Pharmacokinetics of Butyrate Tablet BKR-017

Not yet recruiting

• Conditions: Hypercholesterolemia

• Registration Number: NCT06556745
• Lead Sponsor: BioKier Inc.

Brief Summary

The purpose of this study is to evaluate the pharmacokinetic profile and systemic exposure of BKR-017 in individuals on statin therapy after a single dose and at steady state after seven days repeated twice daily dosing.

Detailed Description

BioKier will conduct an open-label study to evaluate the safety and PK profile of BKR-017 in ten hypercholesterolemic (\>100 mg/dL) statin-treated subjects (to reflect the target population), aged 18-70, after a single dose and at steady-state after seven days repeat dosing (Figure 4). On the morning of Study Day 0, subjects will take three tablets (1.5 g of BKR-017), followed by breakfast. Blood samples will be taken for PK analysis at -1, -0.25, 0.5, 1, 2, 4, 6, 8, 10, 12, and 24 hours after dosing.

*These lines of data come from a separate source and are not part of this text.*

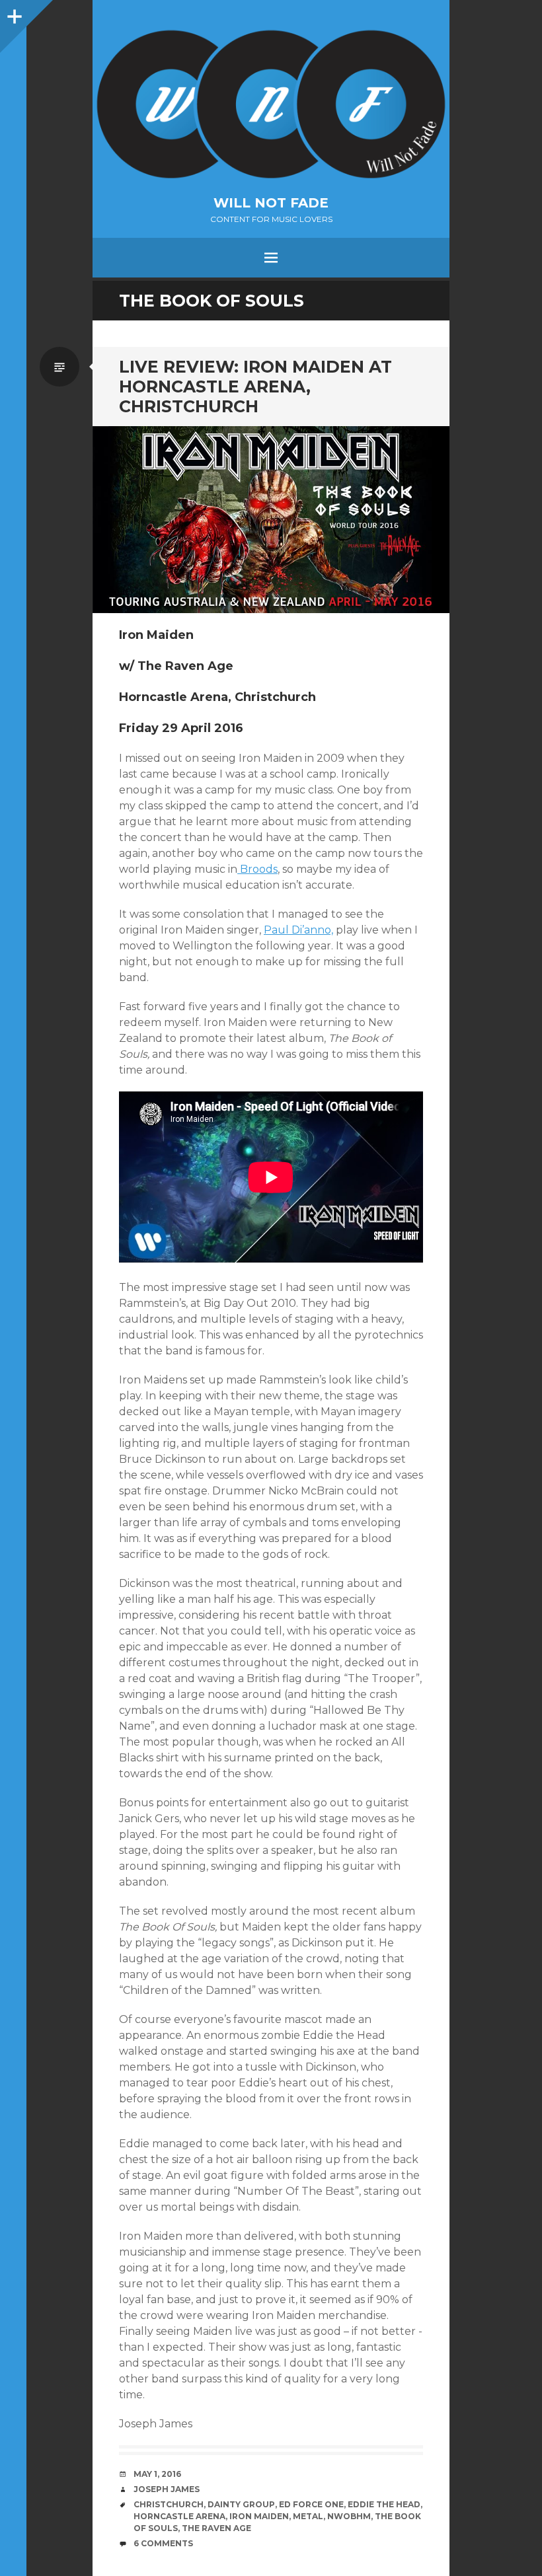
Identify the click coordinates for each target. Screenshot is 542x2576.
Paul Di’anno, (298, 930)
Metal (308, 2516)
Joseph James (167, 2489)
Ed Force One (311, 2504)
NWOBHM (349, 2516)
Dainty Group (241, 2504)
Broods (257, 869)
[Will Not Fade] (271, 104)
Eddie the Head (384, 2504)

After an overnight stay in the clinic, the 24-hour PK sample will be taken, and subjects will be provided with one week's supply of BKR-017 tablets and a diary for keeping track of tablets taken, instructed to take three 500-mg tablets (1.5 g) BID, and released from the clinic. On Study Day 8, subjects will return to the clinic, and Study Day 0 procedures will be repeated after dose-compliance is confirmed. PK samples will be analyzed by Southern Research using the butyric acid ELISA kit provided by Biomatik (#EKU08762). All regulations will be met according to FDA regulations governing human subject protection and the conduct of clinical trials.

Study Timeline

• Study First Submitted: 2024-06-14
• Status Verified: 2024-08
• Study First Submitted QC: 2024-08-14
• Study First Posted: 2024-08-16
• Last Update Submitted: 2024-08-21
• Last Update Posted: 2024-08-23
• Study Start: 2024-09
• Primary Completion: 2025-02
• Study Completion: 2025-03

Recruitment & Eligibility

• Status: NOT_YET_RECRUITING
• Sex: All
• Target Recruitment: 10

Inclusion Criteria

• Men and women, ages 18-70 inclusive
• Subjects currently on statin treatments.

Exclusion Criteria

• Presence of cirrhosis, or other causes of liver disease
• Substantial alcohol consumption (>20 g/day for women or >30 g/day for men)
• History of bariatric or intestinal surgery
• Active gastrointestinal disease including but not limited to irritable bowel syndrome, inflammatory bowel disease (e.g., Crohn's disease and ulcerative colitis), diverticulitis, gastroparesis.
• Active and clinically significant pancreatic disease, or renal disease as determined by the investigator.
• History of heart disease that in the opinion of the investigator should exclude the subject from the study.
• Untreated or uncontrolled hyperthyroidism or hypothyroidism, or other significant thyroid disease
• Active significant infection as determined by the investigator.
• Known allergy to butyrate or any of the components of the tablets.
• Participation in a clinical trial and/or Dosing with an investigational drug during the 30 days before screening, or within 5 half-lives of receipt of an investigational drug or twice the duration of the biological effect of any investigational drug (whichever is longer)
• Pregnant, nursing, or trying to become pregnant.
• In the investigator's judgment, the subject is not suitable for the study for any other reason or cannot commit to the requirements of the study.
• Subject is taking one or more of the excluded therapies or ≥4 drugs in total.
• Taking part in another clinical trial or being in the exclusion period of a previous clinical trial.

Study & Design

• Study Type: OBSERVATIONAL
• Study Design: Not specified

Primary Outcome Measures

Name	Time	Method
Peak Plasma Concentration (Cmax) of butyrate	8 days	Changes, from pre-dosing levels, in levels of butyrate in plasma after a single dose and after seven days of dosing.
Area under the plasma concentration versus time curve (AUC)	8 days	AUC after 7 days of dosing will be compared to AUC after a single dose to determine if butyrate eaccumulates in the plasma.

Secondary Outcome Measures

Name	Time	Method
Incidence of Treatment-Emergent Adverse Events as assessed by blood pressure	8 days	An assessment of safety will be made using blood pressure at screening, after single dose, and after 7 days repeat dosing.
Incidence of Treatment-Emergent Adverse Events as assessed by a hematology panel	8 days	Hematology (CBC) will be performed at screening, after single dose, and after 7 days repeat dosing.
Incidence of Treatment-Emergent Adverse Events as assessed by heart rate	8 days	An assessment of safety will be made using heart rate at screening, after single dose, and after 7 days repeat dosing.
Incidence of Treatment-Emergent Adverse Events as assessed by chemistry laboratory safety parameters	8 days	An assessment of chemistry laboratory safety parameters will be performed at screening, after single dose, and after 7 days repeat dosing.